In the book that Mike Leach and I compiled, “I Like Being Married,” we devoted a chapter to “In Good Times and Bad.” My favorite story in that section is about a couple, Evander And Fotini Lomke, caring for their little girl with epilepsy. While I hate to liken their hardship to dealing with mental illness–because I have no idea what it’s like to be a constant caregiver to someone else–I am somehow encouraged and impassioned by their story to love my way through my mood disorder, and to let it not deter me from living in any way.

The world stopped on April 19, 1990.
Our world.
Our bright, curly haired three-and-a-half-year-old Elizabeth closed her eyes and slumped. It was like the sound of a silent crash. For us, an eternity passed in the span of twenty minutes. Little did we know how much our lives could change over lunch.
It happened between pediatric appointments, in a hospital cafeteria — no shortage of doctors there. One would eventually tell us that Elizabeth had a seizure. “She may have epilepsy. It’s a disorder not all that unusual in children. It’s often outgrown. But medication will have to be taken as a precaution. If she has no other seizures after a certain length of time, the medication can be eliminated.”
What? We hardly knew what epilepsy was. It typically runs in families. Neither of us had any such history.
The medication turned out to be a disaster of side effects and worsening conditions. Others were tried. Combinations. Injectable steroids. Something called the ketogenic diet, a seemingly grotesque regimen of high-fat consumption. We felt as if we had gone through the looking-glass. But if it would help….Unfortunately, the seizures became much more intense and frequent. Treatments made things worse.
Specialists of every sort were consulted. A degenerative disease was suspected, then ruled out. AIDS was a possibility, though we couldn’t imagine how. The testing was often painful, including a bone-marrow procedure and biopsies. The doctors began looking for diseases too rare and hideous to name.


Finally, a week before Christmas, a diagnosis was made by the hospital’s chief of pediatric neurology: Lennox-Gastaut syndrome, one of the most brutal forms of epilepsy. Even neurologists don’t come across it very often. We learned there are 50,000 of these cases — Is that in the United States or the world? Did it matter?
Elizabeth’s IQ dropped 90 points: profound retardation as a result of countless petit-mal and grand-mal seizures. Now four-years old, she could neither walk nor talk anymore. Because of the seizures, Elizabeth’s sleep was often by fits and starts. How exhausted we all were. Nothing could be counted on now. Oh, we did know one thing: we wouldn’t need that college fund anymore.
What had Elizabeth done to deserve this fate? What would become of our little family? Could this be a cross too heavy to be ours?
As the years passed, the few ups and the many downs of this strange, disabling condition kept us on our toes. The seizures made it difficult for Elizabeth to do much of anything. T he harder she tried to concentrate when we read to her, the more seizures she had. Some caused her to cry and scream. One unusual seizure made her to shut her eyes and not open them for the longest time. And once in a while a seizure caused her to stop breathing and turn blue, which required oxygen immediately. Until better forms of treatment came along, we continued to be regulars at the ER. A bag was always packed in anticipation. One Thanksgiving was spent in the children’s ward. Another year, it was Christmas. Some friends, especially those with healthier small children, contacted us less and less often. In their good times, we learned, people don’t want to be reminded of the ever-present possibility of the bad.
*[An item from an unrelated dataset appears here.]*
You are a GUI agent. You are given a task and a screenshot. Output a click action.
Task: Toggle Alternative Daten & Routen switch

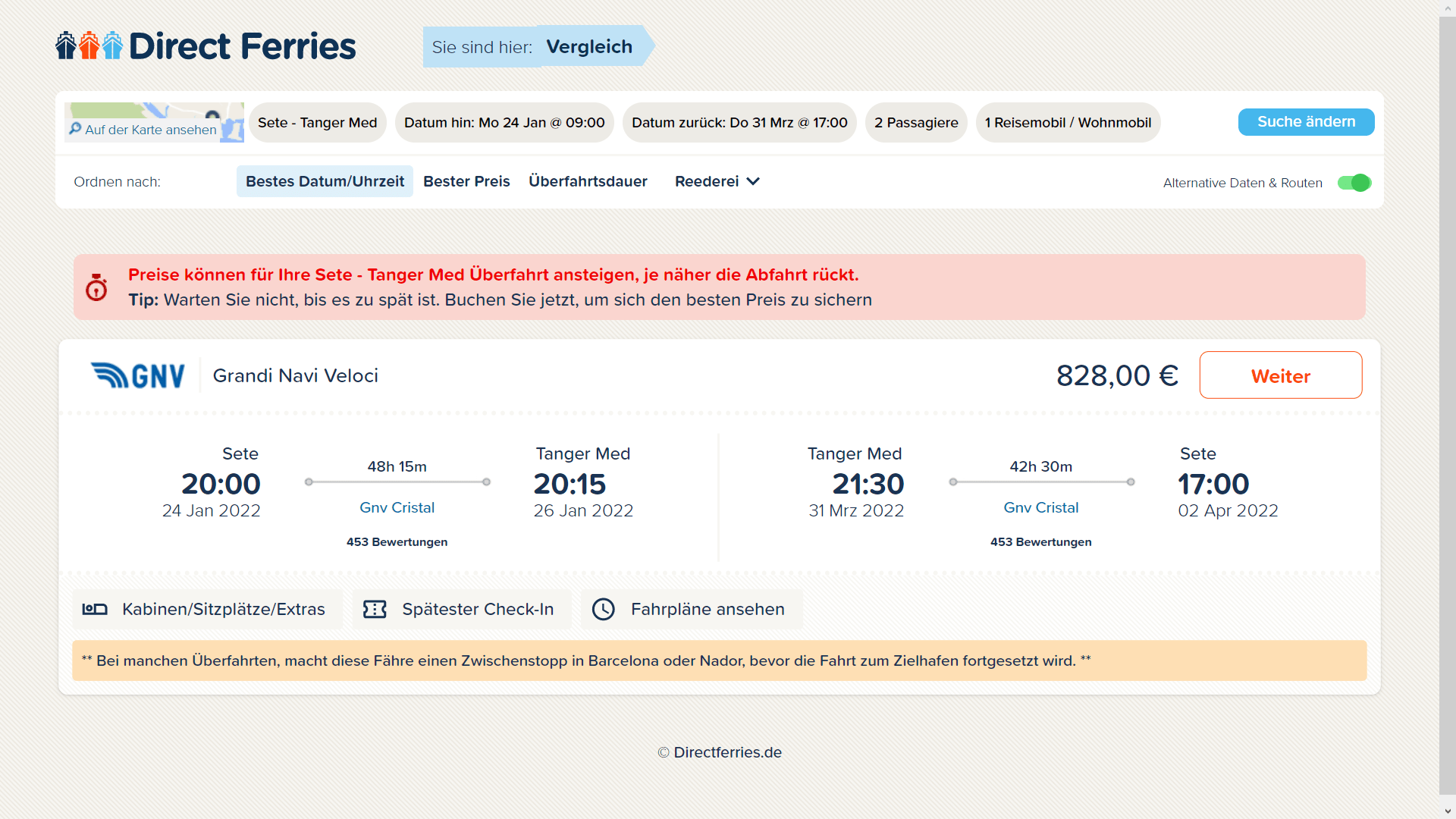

But we survived, and the self-questioning is now largely a thing of the past. Yet, after all this time, other, bigger questions remain. How did this soul, with such an extraordinary condition, find two such ordinary people as we? Why us? Why on earth?
Before Elizabeth was born, a good friend told us that children in heaven choose their parents. We wonder. We were married for ten years when Elizabeth had that first seizure. We have now been married twenty. “These situations put a strain on a marriage.” “Get counseling!” “There are permanent institutions for such children.” “Say, I know a couple whose child…and do you know how they ended up?
Many people do mean well. But no matter how well-intentioned or how hard they try, when you find yourself living in a unique situation, and are actually wedded to it — when the getting through each day amounts to another in a line of unexpected blessings just by having made it through the evening — no person outside of ourselves can really understand or be of help. The years have taught us a new way to live; each of us has learned acceptance and new ways to grow.
Our faith has been tested. So has our will. They still are! Even more than most, we haven’t a clue what tomorrow brings. Life follows a script that the living cannot read. But being in a medically guarded condition forces us to confront, and focus on, the plot-less, precious present. Elizabeth, and our expectations for her, started out one way. She is now blossoming in another. Although still nonverbal, wheelchair-bound, and completely dependent on us and others for all her needs, she is a beautiful teen with the spark of life in her eyes. To us, she is the sun, the moon, and the stars. We couldn’t imagine our lives together any other way.